Movie review
September 1, 2017 · 94 min · R
Woke Score
Lower is better
Review
Lady Bird is a 2017 coming-of-age comedy-drama about a headstrong 17-year-old girl in 2002 Sacramento who renames herself, clashes with her mother over college plans and independence, and navigates first loves, friendships, school, and family financial pressures before heading to New York. The narrative centers personal identity formation and a complex mother-daughter relationship from a distinctly female viewpoint, with a visible queer subplot involving a supporting character. These elements create recurring but personal identity focus without activist dialogue, institutional lectures, or diversity signaling.
Breakdown
These are the editorial factors and ratings behind our score for Lady Bird.
Woke representation / casting
Casting authentically fits the 2002 Sacramento story world and semi-autobiographical premise with no forced diversity or signaling, but visible LGBTQ+ representation appears in a supporting character role.
Woke political dialogue
No political, activist, or ideological dialogue appears anywhere in the film.
Identity-driven story themes
The core narrative engine is a young woman's self-naming, ambition, and mother-daughter conflicts presented through a sustained female perspective, reinforced by the visible queer subplot.
Western institutional / cultural critique
Personal observations on class and leaving a working-class hometown exist but carry no modern activist framing of patriarchy, capitalism, gender roles, or institutions as oppressive systems.

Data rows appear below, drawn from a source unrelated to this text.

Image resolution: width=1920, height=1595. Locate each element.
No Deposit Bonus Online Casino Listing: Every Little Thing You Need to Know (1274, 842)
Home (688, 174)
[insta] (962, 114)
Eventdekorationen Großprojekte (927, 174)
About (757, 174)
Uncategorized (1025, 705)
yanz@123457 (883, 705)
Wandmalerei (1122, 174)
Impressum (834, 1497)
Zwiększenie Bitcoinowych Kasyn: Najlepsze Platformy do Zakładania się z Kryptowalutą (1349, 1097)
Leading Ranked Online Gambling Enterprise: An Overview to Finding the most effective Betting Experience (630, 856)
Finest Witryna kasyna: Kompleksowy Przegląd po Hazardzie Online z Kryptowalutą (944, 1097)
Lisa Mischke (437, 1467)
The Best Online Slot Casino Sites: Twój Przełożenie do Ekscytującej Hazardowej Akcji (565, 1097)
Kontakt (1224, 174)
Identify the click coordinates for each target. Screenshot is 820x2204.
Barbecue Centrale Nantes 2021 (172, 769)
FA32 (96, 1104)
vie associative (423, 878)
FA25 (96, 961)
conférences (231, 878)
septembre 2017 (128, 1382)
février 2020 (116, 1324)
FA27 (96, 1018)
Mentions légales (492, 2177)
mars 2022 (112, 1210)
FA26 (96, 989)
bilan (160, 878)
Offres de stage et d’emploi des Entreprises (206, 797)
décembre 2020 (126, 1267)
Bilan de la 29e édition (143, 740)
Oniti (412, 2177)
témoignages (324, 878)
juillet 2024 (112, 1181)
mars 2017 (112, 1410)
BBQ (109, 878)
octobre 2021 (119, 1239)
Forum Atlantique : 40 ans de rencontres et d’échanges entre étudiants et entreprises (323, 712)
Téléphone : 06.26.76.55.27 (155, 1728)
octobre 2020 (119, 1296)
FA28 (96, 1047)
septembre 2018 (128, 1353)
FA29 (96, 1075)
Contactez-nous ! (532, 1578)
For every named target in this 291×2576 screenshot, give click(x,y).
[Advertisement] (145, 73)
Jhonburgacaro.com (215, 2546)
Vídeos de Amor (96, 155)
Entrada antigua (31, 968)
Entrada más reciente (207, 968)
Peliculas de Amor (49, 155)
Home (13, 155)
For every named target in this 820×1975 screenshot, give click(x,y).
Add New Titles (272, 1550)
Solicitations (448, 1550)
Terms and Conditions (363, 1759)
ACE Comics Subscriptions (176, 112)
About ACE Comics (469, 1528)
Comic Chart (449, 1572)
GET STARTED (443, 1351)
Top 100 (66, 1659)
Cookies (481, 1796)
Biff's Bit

Woke character or canon changes
Not relevant.
Anti-woke backlash and complaints
No backlash exists claiming the title pushes woke, activist, identity-political, or left-wing messaging.
Creator track record context
Greta Gerwig had no established prior pattern of activist or identity-driven work when making Lady Bird, though her focus on female coming-of-age stories provides mild supporting context.